The European Commission (EC) has now issued a full green light to Sandoz, Novartis’ generics arm, to market Rixathon (rituximab) for diseases such as rheumatoid arthritis and non-Hodgkin's lymphoma.

Rixathon is approved for non-Hodgkin's lymphoma (follicular lymphoma and diffuse large B-cell lymphoma) and chronic lymphocytic leukaemia, as well as immunological diseases such as rheumatoid arthritis, granulomatosis with polyangiitis, and microscopic polyangiitis.

Clearance was based on a comprehensive development programme showing biosimilarity of Rixathon to MabThera, including the ASSIST-RA study, which demonstrated no clinically meaningful differences in safety, tolerability, or immunogenicity in patients with rheumatoid arthritis, and the ASSIST-FL study, which met its primary endpoint of equivalence in overall response rate.

MabThera/Rituxan pulls in sales of more than $7 billion a year across its indications. While pricing data for Rixathon are not yet available, Novartis says it expects its drug to “broaden patient access to biologics and enable budget-constrained healthcare systems to reallocate resources to other healthcare priorities”.
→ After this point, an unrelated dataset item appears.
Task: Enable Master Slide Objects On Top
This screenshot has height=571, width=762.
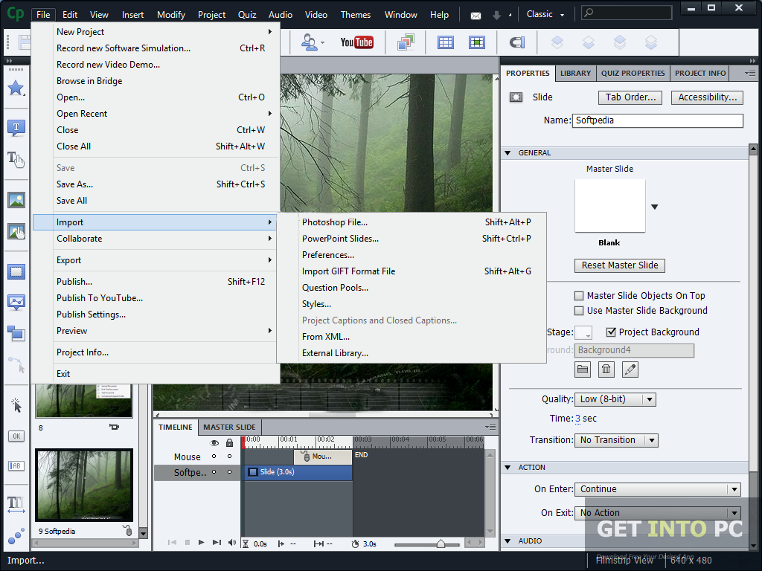Action: coord(579,296)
"Sandoz is committed to increasing patient access to biologic medicines, and Rixathon will be one of the five major launches we plan in the next four years,” noted Carol Lynch, global head, Biopharmaceuticals, Sandoz.

Earlier this year, Celltrion bagged a regulatory approval for its biosimliar of the drug Truxima.
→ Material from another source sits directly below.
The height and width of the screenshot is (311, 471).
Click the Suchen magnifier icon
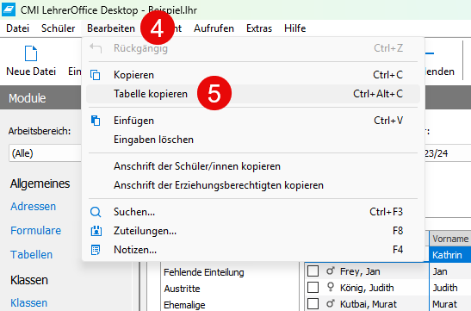click(96, 212)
At the time, Professor László Gulácsi, head of Department of Health Economics, Corvinus University of Budapest, said budget savings across the 28 countries of the EU could be around 570 million euros in the first three years, assuming the price of biosimilar rituximab is 70 percent that of its reference product and that its market share is 30 percent, 40 percent and 50 percent over that time frame.

"This equates to 49,000 new RA, NHL and CLL patients who could be receiving life-changing treatment which is clearly a huge aggregate health-gain at both a national and EU level.”